Elliott Management, which has $70bn of assets under management, told investors that AI was “overhyped” and Nvidia a “bubble”.

Right now, the honeymoon period for AI seems to be over. That’s the new narrative. But what does this mean for traders? Well, it’s business as usual.

There is likely to be plenty of short-term trades based on the market sentiment and news, and it’s always worth watching the stocks that hold up when all others fall. That’s a huge sign of relative strength, and if stocks are flat or barely down when many are getting whacked, then when the market is back to risk-on, these stocks should see outsized gains compared with sector and index compatriots.

Lots of traders will think because their positions are stopped out and many charts have taken a whack they’ll take their foot off the gas. This is wrong. When stocks fall, amateurs freeze and the professionals go to work. Some of the next best set-ups will already be in the making for the next rally, and only through consistency will we find them.

It’s deflating seeing a lot of positions knocked out – especially when the market then rallies. But consider the alternative: what if you didn’t have stops, the market tanked, and suddenly your account was in a real significant drawdown? I’m convinced that traders who use stops and have effective risk management have longevity. It’s the only proven way to avoid blowing your account and staying in business.

Recently, I was invited to Harwood Capital for a talk with its chief executive, Christopher Mills. Mills reviewed the holdings of the North Atlantic Smaller Companies Investment Trust (NAS), along with some of Harwood’s own investments.

Hargreaves Services (HSP) was on my watchlist due to its chart, but I hadn’t delved any deeper, although my colleague Simon Thompson has

Mills says that the market has completely missed the fact that the Carbon Border Adjustment Mechanism (CBAM) will come into effect in January 2026, imposing carbon tax credits on any carbon-intensive materials imported into Europe.
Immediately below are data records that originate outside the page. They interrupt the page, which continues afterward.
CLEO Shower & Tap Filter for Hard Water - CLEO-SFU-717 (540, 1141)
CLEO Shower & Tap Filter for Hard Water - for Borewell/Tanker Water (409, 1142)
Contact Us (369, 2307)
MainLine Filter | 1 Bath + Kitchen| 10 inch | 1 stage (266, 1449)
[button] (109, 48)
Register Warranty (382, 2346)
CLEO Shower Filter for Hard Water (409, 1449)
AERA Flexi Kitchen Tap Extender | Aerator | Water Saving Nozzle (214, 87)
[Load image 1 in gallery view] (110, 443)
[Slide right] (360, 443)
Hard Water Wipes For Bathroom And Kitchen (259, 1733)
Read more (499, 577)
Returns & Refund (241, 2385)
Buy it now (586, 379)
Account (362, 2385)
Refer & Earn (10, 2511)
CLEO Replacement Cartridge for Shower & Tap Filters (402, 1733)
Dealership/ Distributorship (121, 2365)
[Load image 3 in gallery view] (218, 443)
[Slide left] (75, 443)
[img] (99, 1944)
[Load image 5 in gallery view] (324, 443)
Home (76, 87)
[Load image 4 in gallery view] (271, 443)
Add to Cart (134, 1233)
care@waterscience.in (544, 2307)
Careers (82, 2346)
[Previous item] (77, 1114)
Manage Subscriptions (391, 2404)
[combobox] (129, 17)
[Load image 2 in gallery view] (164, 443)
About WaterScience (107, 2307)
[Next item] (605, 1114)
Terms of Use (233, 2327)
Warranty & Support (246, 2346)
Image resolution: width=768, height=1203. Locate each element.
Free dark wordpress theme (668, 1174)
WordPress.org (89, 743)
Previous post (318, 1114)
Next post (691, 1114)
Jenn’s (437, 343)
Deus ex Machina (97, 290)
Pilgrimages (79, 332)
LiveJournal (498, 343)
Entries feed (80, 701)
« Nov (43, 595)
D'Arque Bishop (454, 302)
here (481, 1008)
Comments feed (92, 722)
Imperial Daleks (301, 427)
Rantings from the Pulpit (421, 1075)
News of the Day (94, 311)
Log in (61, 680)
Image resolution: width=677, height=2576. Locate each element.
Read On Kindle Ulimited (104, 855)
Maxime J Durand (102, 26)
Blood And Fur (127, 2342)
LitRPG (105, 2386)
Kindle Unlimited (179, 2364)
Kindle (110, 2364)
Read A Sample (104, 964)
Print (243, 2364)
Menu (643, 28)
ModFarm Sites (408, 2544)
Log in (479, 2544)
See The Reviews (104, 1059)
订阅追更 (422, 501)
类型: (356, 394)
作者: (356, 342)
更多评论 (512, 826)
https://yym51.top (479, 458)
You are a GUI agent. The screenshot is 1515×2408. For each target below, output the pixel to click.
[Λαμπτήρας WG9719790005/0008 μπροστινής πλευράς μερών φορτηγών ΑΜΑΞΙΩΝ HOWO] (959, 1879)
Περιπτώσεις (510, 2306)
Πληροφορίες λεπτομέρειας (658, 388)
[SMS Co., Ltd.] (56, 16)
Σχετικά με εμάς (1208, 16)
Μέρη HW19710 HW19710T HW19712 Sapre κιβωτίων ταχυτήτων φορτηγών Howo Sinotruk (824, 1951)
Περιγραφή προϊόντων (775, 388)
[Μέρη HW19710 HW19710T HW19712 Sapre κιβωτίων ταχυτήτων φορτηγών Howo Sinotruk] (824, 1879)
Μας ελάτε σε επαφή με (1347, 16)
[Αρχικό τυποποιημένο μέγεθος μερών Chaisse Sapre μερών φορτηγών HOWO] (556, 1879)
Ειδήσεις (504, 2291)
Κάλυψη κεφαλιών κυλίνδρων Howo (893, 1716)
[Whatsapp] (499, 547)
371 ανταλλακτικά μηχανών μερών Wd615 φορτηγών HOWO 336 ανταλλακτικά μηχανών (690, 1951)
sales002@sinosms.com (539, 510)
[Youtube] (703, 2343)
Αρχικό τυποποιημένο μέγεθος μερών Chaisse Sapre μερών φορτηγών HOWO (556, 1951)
Hargreaves Services produces pig iron, a commodity whose price surged following the Russo-Ukrainian war, and although the price has since stabilised, the company still produces 250,000 tonnes annually. Given that each tonne of imported goods will carry half a credit to two credits, and with the current carbon credit price around €66 (£57), this translates to an additional profit of €8.25mn when multiplied by 250,000 tonnes.

Chart 1 shows the rise and fall of Hargreaves Services over the years.

SharePad’s forecasts tab shows a post-tax profit of £12.8mn for the company, so the CBAM effect represents a significant increase. Additionally, there’s the possibility of a Russian embargo. Russia exports 1.6mn tonnes of pig iron and has been offloading it to Turkey, which then sells it into Europe. The European Commission is currently scrutinising this practice.

Harwood also estimates the existing asset-backed value of the shares to be 800p, compared with the current market price of 570p. This valuation doesn’t account for CBAM or any incremental growth.

While I appreciate the value of fundamental analysis and potential catalysts, my primary focus remains on the chart.

And looking at Chart 2, 600p is a major resistance level, but on closer inspection, 590p seems to be the critical breakout point.

Although CBAM is over a year away and asset realisations tend to be slow, this could be a promising breakout trade.